_Text_
A future with personalized breast cancer care? Yes, says Johns Hopkins report

New breast cancer research out of Johns Hopkins' Sidney Kimmel Comprehensive Cancer Center reveals the cellular, microbial and genomic makeup of cancerous breast tumors differ greatly between white, Black and Asian women. This information "could potentially be used to personalize care or predict disease progression," according to a Johns Hopkins March 27 release. 

A Jan. 26 Nature Partner Journals Breast Cancer report said race-specific microbial biomarkers show a correlation between the genes involved in blood vessel growth, tumor cell migration and metastasis, and overall tumor aggressiveness as well as the cancer pathways GLI1 and Notch.

"The factors governing racial disparities in breast cancer are multifactorial and can include socioeconomic status, access to primary care, timely referrals, and health and nutrition," said Dipali Sharma, PhD, senior study author.

_Task instructions_
1 > According to the breast cancer report, which cancer center carried out the new research?
2 > Continue the report on breast cancer research from the point at which it stops.
The records that follow were drawn from a separate source and bear no relation to the breast cancer report.

_Extracted records_
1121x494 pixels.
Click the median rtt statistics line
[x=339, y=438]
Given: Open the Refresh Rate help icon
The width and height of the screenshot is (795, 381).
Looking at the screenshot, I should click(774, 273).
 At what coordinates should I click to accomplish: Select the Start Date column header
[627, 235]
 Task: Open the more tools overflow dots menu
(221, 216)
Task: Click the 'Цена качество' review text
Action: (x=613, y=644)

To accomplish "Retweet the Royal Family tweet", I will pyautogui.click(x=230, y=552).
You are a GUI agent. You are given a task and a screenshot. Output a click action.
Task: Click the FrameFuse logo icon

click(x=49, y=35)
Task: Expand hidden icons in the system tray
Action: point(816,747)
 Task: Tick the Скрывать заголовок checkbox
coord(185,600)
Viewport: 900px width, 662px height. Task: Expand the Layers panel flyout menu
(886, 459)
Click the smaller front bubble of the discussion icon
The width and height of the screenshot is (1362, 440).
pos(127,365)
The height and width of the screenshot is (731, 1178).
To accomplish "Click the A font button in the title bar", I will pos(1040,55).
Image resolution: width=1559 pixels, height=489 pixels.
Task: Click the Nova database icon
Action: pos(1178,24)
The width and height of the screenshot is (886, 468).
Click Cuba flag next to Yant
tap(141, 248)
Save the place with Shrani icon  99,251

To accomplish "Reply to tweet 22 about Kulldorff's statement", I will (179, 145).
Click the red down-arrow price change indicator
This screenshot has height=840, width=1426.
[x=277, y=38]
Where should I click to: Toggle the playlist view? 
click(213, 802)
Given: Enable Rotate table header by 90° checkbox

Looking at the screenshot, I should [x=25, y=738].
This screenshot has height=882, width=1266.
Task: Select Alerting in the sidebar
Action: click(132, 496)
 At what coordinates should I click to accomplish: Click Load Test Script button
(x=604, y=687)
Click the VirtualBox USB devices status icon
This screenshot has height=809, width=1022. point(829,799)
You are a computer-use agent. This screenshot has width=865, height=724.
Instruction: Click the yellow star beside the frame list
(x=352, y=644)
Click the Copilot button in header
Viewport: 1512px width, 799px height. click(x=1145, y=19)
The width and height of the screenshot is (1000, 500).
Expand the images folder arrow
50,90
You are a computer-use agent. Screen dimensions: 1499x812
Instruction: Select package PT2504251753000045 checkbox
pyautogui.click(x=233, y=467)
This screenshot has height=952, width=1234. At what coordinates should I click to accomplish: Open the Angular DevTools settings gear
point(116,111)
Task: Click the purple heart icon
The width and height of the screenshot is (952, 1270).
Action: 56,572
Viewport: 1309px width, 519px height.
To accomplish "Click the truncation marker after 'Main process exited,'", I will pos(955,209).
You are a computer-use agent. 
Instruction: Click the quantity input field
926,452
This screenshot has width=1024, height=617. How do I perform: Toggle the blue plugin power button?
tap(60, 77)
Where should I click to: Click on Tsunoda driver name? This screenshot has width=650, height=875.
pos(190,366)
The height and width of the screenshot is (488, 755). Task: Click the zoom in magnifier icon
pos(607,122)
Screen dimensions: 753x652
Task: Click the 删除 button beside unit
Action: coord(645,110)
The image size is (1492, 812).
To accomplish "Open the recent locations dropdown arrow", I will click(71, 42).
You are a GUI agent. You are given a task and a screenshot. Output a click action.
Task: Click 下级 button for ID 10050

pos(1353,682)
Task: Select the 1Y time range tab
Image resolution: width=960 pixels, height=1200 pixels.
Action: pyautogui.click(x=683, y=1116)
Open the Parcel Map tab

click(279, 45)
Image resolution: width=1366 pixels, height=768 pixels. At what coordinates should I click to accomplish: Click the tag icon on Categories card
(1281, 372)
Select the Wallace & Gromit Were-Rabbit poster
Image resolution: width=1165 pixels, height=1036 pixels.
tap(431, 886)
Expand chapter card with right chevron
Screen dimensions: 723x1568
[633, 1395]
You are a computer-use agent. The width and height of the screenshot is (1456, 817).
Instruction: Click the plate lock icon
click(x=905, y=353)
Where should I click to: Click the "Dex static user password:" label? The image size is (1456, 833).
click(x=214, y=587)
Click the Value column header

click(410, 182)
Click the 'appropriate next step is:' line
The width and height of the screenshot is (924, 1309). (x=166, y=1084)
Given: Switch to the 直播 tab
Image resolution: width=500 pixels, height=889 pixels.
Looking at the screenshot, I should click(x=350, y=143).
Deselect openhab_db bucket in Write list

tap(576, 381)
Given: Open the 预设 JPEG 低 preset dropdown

_Solved problems_
1 > Johns Hopkins' Sidney Kimmel Comprehensive Cancer Center carried out the research.

2 >
Dr. Sharma, a professor of oncology at the Baltimore-based Johns Hopkins University School of Medicine and a John Fetting Fund for Breast Cancer Prevention researcher, continued: "It is important to identify additional modifiers for these differences. Our study demonstrates that the microbiome and immune microenvironments of breast tumors also vary significantly among women of different ethnicities and could potentially be used as biomarkers to predict disease progression or response to treatment."

The study looked at genomic and metagenomic data from the Cancer Genome Atlas cohort of 1,018 patients diagnosed with breast cancer, including 65 women of Asian descent, 257 Black women and 696 white women. Analyses of 64-cell breast tumor signatures found "11 of the cell types showed very distinct, statistically significant variations among races."

Cellular differences between tumors in Asian and Black women revealed fewer definitive differences, while the differences between tumors from white and Black women were most pronounced.